> Dataset items
·····

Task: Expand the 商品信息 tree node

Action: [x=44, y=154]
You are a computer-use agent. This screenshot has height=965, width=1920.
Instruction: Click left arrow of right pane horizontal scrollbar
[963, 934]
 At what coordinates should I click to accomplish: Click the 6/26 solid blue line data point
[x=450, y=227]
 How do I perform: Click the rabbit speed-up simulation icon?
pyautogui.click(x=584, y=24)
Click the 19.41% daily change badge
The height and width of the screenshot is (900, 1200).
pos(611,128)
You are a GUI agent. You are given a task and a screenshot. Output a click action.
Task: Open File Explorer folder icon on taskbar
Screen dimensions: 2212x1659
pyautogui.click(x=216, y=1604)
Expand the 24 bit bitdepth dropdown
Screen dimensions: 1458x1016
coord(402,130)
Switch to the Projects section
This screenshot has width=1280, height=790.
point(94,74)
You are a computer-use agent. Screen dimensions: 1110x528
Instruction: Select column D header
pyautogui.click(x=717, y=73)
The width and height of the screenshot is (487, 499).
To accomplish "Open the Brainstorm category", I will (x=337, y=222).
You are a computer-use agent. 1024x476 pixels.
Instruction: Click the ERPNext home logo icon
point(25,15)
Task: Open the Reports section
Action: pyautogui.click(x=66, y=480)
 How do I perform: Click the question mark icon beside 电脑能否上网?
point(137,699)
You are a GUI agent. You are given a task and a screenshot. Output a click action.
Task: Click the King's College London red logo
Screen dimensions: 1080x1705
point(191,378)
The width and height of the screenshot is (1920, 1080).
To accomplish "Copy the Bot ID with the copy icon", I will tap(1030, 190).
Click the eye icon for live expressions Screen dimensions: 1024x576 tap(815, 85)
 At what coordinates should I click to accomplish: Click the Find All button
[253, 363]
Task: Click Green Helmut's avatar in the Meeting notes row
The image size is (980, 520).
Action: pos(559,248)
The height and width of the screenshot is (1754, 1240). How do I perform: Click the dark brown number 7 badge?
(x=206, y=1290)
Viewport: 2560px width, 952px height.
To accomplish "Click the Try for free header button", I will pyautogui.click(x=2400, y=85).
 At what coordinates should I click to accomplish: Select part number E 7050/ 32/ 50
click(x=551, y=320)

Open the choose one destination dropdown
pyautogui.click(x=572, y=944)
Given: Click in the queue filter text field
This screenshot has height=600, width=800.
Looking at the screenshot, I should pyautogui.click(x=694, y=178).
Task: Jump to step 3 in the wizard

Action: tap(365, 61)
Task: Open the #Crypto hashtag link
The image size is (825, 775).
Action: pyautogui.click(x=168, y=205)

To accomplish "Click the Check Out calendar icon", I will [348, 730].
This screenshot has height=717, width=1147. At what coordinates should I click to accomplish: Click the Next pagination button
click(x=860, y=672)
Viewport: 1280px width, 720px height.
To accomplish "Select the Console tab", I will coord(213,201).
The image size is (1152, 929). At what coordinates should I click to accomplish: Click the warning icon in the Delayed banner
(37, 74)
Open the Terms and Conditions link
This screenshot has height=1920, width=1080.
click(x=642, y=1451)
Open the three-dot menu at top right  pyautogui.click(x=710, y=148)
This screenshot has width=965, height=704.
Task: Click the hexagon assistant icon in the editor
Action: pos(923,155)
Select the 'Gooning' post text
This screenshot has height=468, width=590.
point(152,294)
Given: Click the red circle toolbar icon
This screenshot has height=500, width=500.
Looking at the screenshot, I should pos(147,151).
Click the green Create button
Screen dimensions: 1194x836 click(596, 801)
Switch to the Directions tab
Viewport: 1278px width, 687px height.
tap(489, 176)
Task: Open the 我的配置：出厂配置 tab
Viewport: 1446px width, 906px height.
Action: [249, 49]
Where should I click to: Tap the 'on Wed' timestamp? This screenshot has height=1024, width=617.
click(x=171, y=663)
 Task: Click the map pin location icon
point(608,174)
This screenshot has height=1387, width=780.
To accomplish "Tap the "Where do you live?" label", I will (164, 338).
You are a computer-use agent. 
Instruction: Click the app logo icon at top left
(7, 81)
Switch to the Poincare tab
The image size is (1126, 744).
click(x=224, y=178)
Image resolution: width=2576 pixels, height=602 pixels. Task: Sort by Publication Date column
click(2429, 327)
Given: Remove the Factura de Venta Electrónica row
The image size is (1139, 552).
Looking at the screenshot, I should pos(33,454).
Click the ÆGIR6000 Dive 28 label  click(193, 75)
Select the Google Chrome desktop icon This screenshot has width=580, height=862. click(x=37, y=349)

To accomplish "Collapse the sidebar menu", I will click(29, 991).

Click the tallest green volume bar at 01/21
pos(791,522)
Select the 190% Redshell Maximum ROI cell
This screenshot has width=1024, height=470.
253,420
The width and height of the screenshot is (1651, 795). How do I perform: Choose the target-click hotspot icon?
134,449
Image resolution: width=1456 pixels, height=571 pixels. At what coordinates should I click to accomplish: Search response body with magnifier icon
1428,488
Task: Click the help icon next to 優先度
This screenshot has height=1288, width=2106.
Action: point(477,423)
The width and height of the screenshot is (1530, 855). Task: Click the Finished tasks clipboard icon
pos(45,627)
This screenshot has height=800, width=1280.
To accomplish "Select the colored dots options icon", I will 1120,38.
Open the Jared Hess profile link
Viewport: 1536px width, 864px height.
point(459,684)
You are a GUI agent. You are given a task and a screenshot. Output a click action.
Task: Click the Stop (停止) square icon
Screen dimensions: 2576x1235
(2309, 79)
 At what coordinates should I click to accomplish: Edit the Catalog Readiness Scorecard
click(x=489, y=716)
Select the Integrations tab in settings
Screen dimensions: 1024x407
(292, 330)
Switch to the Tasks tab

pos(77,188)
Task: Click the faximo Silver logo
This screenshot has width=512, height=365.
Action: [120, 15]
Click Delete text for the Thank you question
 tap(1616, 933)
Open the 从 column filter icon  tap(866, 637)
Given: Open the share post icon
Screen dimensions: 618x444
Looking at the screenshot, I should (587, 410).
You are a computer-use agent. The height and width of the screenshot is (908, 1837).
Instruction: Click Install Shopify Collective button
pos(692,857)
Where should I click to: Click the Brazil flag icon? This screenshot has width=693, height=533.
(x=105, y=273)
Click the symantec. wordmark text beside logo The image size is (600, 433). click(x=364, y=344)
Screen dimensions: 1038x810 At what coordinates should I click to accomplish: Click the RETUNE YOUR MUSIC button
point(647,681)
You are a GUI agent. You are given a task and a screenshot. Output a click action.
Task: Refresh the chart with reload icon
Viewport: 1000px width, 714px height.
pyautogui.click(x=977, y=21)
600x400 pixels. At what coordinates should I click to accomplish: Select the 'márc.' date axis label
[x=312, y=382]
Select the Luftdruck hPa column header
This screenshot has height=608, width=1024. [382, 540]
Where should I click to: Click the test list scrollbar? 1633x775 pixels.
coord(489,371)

·····

> Requirement
Revise the material above by replacing each "computer-use agent" with "desktop automation agent", leaving everything else unchanged.

> Finished answer
Task: Expand the 商品信息 tree node

Action: [x=44, y=154]
You are a desktop automation agent. This screenshot has height=965, width=1920.
Instruction: Click left arrow of right pane horizontal scrollbar
[963, 934]
 At what coordinates should I click to accomplish: Click the 6/26 solid blue line data point
[x=450, y=227]
 How do I perform: Click the rabbit speed-up simulation icon?
pyautogui.click(x=584, y=24)
Click the 19.41% daily change badge
The height and width of the screenshot is (900, 1200).
pos(611,128)
You are a GUI agent. You are given a task and a screenshot. Output a click action.
Task: Open File Explorer folder icon on taskbar
Screen dimensions: 2212x1659
pyautogui.click(x=216, y=1604)
Expand the 24 bit bitdepth dropdown
Screen dimensions: 1458x1016
coord(402,130)
Switch to the Projects section
This screenshot has width=1280, height=790.
point(94,74)
You are a desktop automation agent. Screen dimensions: 1110x528
Instruction: Select column D header
pyautogui.click(x=717, y=73)
The width and height of the screenshot is (487, 499).
To accomplish "Open the Brainstorm category", I will (x=337, y=222).
You are a desktop automation agent. 1024x476 pixels.
Instruction: Click the ERPNext home logo icon
point(25,15)
Task: Open the Reports section
Action: pyautogui.click(x=66, y=480)
 How do I perform: Click the question mark icon beside 电脑能否上网?
point(137,699)
You are a GUI agent. You are given a task and a screenshot. Output a click action.
Task: Click the King's College London red logo
Screen dimensions: 1080x1705
point(191,378)
The width and height of the screenshot is (1920, 1080).
To accomplish "Copy the Bot ID with the copy icon", I will tap(1030, 190).
Click the eye icon for live expressions Screen dimensions: 1024x576 tap(815, 85)
 At what coordinates should I click to accomplish: Click the Find All button
[253, 363]
Task: Click Green Helmut's avatar in the Meeting notes row
The image size is (980, 520).
Action: pos(559,248)
The height and width of the screenshot is (1754, 1240). How do I perform: Click the dark brown number 7 badge?
(x=206, y=1290)
Viewport: 2560px width, 952px height.
To accomplish "Click the Try for free header button", I will pyautogui.click(x=2400, y=85).
 At what coordinates should I click to accomplish: Select part number E 7050/ 32/ 50
click(x=551, y=320)

Open the choose one destination dropdown
pyautogui.click(x=572, y=944)
Given: Click in the queue filter text field
This screenshot has height=600, width=800.
Looking at the screenshot, I should pyautogui.click(x=694, y=178).
Task: Jump to step 3 in the wizard

Action: tap(365, 61)
Task: Open the #Crypto hashtag link
The image size is (825, 775).
Action: pyautogui.click(x=168, y=205)

To accomplish "Click the Check Out calendar icon", I will [348, 730].
This screenshot has height=717, width=1147. At what coordinates should I click to accomplish: Click the Next pagination button
click(x=860, y=672)
Viewport: 1280px width, 720px height.
To accomplish "Select the Console tab", I will coord(213,201).
The image size is (1152, 929). At what coordinates should I click to accomplish: Click the warning icon in the Delayed banner
(37, 74)
Open the Terms and Conditions link
This screenshot has height=1920, width=1080.
click(x=642, y=1451)
Open the three-dot menu at top right  pyautogui.click(x=710, y=148)
This screenshot has width=965, height=704.
Task: Click the hexagon assistant icon in the editor
Action: pos(923,155)
Select the 'Gooning' post text
This screenshot has height=468, width=590.
point(152,294)
Given: Click the red circle toolbar icon
This screenshot has height=500, width=500.
Looking at the screenshot, I should pos(147,151).
Click the green Create button
Screen dimensions: 1194x836 click(596, 801)
Switch to the Directions tab
Viewport: 1278px width, 687px height.
tap(489, 176)
Task: Open the 我的配置：出厂配置 tab
Viewport: 1446px width, 906px height.
Action: [249, 49]
Where should I click to: Tap the 'on Wed' timestamp? This screenshot has height=1024, width=617.
click(x=171, y=663)
 Task: Click the map pin location icon
point(608,174)
This screenshot has height=1387, width=780.
To accomplish "Tap the "Where do you live?" label", I will (164, 338).
You are a desktop automation agent. 
Instruction: Click the app logo icon at top left
(7, 81)
Switch to the Poincare tab
The image size is (1126, 744).
click(x=224, y=178)
Image resolution: width=2576 pixels, height=602 pixels. Task: Sort by Publication Date column
click(2429, 327)
Given: Remove the Factura de Venta Electrónica row
The image size is (1139, 552).
Looking at the screenshot, I should pos(33,454).
Click the ÆGIR6000 Dive 28 label  click(193, 75)
Select the Google Chrome desktop icon This screenshot has width=580, height=862. click(x=37, y=349)

To accomplish "Collapse the sidebar menu", I will click(29, 991).

Click the tallest green volume bar at 01/21
pos(791,522)
Select the 190% Redshell Maximum ROI cell
This screenshot has width=1024, height=470.
253,420
The width and height of the screenshot is (1651, 795). How do I perform: Choose the target-click hotspot icon?
134,449
Image resolution: width=1456 pixels, height=571 pixels. At what coordinates should I click to accomplish: Search response body with magnifier icon
1428,488
Task: Click the help icon next to 優先度
This screenshot has height=1288, width=2106.
Action: point(477,423)
The width and height of the screenshot is (1530, 855). Task: Click the Finished tasks clipboard icon
pos(45,627)
This screenshot has height=800, width=1280.
To accomplish "Select the colored dots options icon", I will 1120,38.
Open the Jared Hess profile link
Viewport: 1536px width, 864px height.
point(459,684)
You are a GUI agent. You are given a task and a screenshot. Output a click action.
Task: Click the Stop (停止) square icon
Screen dimensions: 2576x1235
(2309, 79)
 At what coordinates should I click to accomplish: Edit the Catalog Readiness Scorecard
click(x=489, y=716)
Select the Integrations tab in settings
Screen dimensions: 1024x407
(292, 330)
Switch to the Tasks tab

pos(77,188)
Task: Click the faximo Silver logo
This screenshot has width=512, height=365.
Action: [120, 15]
Click Delete text for the Thank you question
 tap(1616, 933)
Open the 从 column filter icon  tap(866, 637)
Given: Open the share post icon
Screen dimensions: 618x444
Looking at the screenshot, I should (587, 410).
You are a desktop automation agent. The height and width of the screenshot is (908, 1837).
Instruction: Click Install Shopify Collective button
pos(692,857)
Where should I click to: Click the Brazil flag icon? This screenshot has width=693, height=533.
(x=105, y=273)
Click the symantec. wordmark text beside logo The image size is (600, 433). click(x=364, y=344)
Screen dimensions: 1038x810 At what coordinates should I click to accomplish: Click the RETUNE YOUR MUSIC button
point(647,681)
You are a GUI agent. You are given a task and a screenshot. Output a click action.
Task: Refresh the chart with reload icon
Viewport: 1000px width, 714px height.
pyautogui.click(x=977, y=21)
600x400 pixels. At what coordinates should I click to accomplish: Select the 'márc.' date axis label
[x=312, y=382]
Select the Luftdruck hPa column header
This screenshot has height=608, width=1024. [382, 540]
Where should I click to: Click the test list scrollbar? 1633x775 pixels.
coord(489,371)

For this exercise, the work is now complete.